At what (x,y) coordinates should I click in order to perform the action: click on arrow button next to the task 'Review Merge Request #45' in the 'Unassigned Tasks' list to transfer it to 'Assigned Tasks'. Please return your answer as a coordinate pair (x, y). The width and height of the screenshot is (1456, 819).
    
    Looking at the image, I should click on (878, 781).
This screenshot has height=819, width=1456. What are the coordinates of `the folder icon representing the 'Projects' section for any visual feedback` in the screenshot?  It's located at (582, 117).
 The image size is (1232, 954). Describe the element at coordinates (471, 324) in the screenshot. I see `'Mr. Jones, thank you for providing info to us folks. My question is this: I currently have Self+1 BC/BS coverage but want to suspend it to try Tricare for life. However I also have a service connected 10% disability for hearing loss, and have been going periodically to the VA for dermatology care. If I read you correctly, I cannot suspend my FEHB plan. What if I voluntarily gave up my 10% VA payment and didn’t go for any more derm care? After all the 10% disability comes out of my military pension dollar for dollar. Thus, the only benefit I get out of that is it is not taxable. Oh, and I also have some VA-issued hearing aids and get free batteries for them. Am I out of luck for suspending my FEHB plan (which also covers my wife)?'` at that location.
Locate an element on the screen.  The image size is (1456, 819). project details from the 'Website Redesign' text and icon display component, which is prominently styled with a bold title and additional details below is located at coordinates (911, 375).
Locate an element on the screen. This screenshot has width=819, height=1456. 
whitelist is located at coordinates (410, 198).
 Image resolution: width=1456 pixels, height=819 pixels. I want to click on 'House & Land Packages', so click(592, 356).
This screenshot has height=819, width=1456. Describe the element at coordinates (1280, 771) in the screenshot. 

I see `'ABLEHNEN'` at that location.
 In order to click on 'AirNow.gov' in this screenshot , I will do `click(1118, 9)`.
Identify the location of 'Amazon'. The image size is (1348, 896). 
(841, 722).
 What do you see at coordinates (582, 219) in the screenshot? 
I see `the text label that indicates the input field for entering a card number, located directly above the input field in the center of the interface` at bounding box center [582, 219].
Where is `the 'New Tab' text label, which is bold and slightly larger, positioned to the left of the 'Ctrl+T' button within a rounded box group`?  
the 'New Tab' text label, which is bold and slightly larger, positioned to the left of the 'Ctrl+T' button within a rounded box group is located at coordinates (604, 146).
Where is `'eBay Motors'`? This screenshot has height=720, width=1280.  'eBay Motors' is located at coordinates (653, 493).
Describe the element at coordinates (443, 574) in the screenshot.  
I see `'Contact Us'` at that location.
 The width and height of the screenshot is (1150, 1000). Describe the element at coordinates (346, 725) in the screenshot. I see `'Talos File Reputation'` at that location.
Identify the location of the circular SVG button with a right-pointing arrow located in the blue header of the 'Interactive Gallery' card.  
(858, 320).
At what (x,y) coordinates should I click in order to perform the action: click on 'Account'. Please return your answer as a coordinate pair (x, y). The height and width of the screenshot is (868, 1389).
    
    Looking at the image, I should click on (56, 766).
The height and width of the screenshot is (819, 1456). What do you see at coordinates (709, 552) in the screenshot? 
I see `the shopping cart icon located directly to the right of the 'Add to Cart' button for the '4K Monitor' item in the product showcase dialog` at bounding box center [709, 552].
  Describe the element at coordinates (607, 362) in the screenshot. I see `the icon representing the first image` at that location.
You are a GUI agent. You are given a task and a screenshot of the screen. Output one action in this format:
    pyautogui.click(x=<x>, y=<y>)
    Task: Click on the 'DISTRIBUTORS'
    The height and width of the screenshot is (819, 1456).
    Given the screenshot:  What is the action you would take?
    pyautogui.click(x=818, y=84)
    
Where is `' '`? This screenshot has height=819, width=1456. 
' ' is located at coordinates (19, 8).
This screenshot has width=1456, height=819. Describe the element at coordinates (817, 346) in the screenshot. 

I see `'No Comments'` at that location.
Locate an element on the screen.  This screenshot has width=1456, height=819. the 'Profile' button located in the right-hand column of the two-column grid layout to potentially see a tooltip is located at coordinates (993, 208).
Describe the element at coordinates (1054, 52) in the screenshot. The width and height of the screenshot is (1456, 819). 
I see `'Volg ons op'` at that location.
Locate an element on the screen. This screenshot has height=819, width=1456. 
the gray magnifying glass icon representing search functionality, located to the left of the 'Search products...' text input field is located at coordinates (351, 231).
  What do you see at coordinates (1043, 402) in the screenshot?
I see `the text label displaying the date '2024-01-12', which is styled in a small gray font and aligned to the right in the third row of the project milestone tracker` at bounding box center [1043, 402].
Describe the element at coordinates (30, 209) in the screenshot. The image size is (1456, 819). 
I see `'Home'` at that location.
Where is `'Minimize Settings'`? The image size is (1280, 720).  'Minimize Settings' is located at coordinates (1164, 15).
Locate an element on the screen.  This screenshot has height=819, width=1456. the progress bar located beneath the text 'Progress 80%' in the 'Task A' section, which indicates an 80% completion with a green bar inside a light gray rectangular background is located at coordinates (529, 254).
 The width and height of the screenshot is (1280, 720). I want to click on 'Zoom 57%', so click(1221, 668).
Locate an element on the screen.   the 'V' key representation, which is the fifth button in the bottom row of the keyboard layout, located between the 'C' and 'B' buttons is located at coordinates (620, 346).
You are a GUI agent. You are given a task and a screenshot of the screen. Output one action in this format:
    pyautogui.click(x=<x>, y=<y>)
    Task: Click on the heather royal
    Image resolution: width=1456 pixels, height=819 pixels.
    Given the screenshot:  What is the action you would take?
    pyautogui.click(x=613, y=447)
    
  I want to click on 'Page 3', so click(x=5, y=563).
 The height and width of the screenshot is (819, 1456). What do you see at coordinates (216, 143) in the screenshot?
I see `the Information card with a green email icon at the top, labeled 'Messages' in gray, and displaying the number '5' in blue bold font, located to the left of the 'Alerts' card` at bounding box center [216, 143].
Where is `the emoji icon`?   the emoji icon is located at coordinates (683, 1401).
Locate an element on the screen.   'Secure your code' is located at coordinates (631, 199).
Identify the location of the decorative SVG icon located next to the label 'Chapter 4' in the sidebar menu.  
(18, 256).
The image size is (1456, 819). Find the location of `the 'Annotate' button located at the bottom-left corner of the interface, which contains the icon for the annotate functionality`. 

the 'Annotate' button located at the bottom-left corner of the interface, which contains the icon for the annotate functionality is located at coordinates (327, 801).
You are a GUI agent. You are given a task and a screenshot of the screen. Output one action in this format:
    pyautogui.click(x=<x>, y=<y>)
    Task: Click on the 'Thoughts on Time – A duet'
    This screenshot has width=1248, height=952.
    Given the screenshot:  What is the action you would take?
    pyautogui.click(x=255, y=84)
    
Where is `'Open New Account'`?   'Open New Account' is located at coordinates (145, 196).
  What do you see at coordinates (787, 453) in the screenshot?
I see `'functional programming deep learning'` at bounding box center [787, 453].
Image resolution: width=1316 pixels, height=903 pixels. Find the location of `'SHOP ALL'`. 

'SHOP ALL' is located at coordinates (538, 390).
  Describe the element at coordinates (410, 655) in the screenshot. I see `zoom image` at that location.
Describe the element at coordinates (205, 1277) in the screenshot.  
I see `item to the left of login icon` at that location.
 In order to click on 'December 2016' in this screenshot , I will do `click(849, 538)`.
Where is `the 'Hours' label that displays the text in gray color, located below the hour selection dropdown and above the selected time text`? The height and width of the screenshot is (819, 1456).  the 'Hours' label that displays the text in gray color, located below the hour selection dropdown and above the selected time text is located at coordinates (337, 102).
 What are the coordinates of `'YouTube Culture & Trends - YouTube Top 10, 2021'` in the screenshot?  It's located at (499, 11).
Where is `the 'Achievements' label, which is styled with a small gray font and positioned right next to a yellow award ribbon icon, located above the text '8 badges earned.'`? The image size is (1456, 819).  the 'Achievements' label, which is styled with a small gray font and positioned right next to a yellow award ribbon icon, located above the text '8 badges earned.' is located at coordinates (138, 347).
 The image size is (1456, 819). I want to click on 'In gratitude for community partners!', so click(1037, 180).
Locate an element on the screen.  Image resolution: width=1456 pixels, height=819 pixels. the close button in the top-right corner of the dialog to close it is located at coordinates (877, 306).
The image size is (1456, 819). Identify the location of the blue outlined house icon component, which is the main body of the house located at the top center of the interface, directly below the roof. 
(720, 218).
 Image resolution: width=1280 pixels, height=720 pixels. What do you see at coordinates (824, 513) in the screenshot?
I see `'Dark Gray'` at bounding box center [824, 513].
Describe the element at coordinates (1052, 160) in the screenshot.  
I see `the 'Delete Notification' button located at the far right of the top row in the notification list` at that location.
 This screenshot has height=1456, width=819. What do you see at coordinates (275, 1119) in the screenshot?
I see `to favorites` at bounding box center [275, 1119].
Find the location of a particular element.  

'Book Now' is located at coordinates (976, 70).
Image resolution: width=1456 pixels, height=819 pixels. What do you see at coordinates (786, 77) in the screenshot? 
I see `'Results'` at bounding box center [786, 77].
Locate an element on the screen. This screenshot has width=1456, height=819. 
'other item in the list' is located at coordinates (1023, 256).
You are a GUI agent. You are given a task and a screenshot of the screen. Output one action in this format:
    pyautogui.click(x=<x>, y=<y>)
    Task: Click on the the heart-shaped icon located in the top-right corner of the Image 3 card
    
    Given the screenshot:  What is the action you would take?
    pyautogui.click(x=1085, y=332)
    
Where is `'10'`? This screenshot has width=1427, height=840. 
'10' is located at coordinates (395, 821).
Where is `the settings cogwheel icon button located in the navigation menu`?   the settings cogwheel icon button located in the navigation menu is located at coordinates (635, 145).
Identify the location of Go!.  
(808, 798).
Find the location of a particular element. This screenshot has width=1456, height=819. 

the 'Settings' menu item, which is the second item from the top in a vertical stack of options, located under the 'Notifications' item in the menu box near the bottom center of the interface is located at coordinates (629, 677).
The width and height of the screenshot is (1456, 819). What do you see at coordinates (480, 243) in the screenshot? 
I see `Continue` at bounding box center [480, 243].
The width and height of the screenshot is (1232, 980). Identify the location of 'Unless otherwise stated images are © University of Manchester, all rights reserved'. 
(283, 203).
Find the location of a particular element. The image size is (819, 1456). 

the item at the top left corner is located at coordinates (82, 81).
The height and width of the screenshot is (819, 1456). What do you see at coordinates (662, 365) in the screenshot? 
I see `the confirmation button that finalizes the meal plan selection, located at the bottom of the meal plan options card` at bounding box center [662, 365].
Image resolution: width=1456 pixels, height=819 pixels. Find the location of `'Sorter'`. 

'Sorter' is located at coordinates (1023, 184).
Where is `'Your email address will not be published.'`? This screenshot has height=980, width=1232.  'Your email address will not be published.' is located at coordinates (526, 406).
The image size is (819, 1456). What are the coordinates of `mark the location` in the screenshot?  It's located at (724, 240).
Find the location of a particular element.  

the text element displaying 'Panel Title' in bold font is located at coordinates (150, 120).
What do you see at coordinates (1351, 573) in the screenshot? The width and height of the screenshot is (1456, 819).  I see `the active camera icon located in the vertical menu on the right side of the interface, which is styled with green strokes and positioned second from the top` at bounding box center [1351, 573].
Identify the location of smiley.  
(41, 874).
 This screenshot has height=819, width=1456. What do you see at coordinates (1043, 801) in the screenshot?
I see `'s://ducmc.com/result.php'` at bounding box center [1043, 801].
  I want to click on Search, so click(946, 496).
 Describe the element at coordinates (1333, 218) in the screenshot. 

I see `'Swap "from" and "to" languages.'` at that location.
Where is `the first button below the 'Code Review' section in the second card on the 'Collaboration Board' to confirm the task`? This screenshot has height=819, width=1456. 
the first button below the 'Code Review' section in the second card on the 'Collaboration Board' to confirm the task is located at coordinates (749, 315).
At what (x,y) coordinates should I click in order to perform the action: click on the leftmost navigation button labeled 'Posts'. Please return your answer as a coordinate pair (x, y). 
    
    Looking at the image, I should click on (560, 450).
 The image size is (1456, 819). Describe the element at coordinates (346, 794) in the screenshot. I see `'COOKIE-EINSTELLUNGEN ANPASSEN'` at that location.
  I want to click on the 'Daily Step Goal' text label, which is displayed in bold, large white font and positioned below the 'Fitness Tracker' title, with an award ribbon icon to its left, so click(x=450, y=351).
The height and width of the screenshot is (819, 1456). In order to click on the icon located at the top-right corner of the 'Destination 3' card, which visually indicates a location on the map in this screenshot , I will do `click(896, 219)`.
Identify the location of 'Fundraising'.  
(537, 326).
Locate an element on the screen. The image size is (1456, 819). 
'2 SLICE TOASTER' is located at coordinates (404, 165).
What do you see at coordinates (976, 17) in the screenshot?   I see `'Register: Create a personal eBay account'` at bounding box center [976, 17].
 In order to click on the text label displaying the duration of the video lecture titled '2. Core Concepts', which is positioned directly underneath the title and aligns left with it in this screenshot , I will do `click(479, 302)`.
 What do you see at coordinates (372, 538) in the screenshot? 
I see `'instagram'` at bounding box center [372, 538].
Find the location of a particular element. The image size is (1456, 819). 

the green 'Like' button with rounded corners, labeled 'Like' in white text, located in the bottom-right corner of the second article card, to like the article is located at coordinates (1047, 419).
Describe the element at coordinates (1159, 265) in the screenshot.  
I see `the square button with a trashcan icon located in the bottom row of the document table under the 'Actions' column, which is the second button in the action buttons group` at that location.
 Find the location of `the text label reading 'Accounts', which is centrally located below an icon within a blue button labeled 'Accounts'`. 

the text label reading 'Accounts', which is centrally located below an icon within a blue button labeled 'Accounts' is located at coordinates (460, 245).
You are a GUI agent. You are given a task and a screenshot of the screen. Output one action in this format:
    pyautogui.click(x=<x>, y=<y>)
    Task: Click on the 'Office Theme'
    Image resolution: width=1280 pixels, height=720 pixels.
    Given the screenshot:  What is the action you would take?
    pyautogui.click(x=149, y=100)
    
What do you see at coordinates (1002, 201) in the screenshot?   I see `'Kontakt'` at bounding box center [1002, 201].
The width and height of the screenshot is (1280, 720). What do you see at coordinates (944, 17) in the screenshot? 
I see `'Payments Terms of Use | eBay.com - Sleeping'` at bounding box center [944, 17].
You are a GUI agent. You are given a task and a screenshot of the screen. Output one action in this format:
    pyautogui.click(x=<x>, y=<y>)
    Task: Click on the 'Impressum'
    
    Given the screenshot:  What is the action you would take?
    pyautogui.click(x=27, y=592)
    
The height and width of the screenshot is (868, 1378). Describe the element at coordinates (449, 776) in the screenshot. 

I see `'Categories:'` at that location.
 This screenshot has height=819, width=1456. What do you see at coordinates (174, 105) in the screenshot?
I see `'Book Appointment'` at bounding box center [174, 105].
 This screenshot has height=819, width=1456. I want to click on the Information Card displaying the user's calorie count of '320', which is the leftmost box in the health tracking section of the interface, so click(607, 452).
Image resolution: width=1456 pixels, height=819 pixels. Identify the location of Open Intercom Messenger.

========

Directions: Convert the material into a Markdown table with the columns "Row" and "Line," one numbered row per line and blank lines omitted. Begin at the line that contains "Describe the element at coordinates (1333, 218)" and stop after the line that contains "coordinates (749, 315).".

Exercise response:
| Row | Line |
|---|---|
| 1 |  Describe the element at coordinates (1333, 218) in the screenshot.  |
| 2 | I see `'Swap "from" and "to" languages.'` at that location. |
| 3 | Where is `the first button below the 'Code Review' section in the second card on the 'Collaboration Board' to confirm the task`? This screenshot has height=819, width=1456.  |
| 4 | the first button below the 'Code Review' section in the second card on the 'Collaboration Board' to confirm the task is located at coordinates (749, 315). |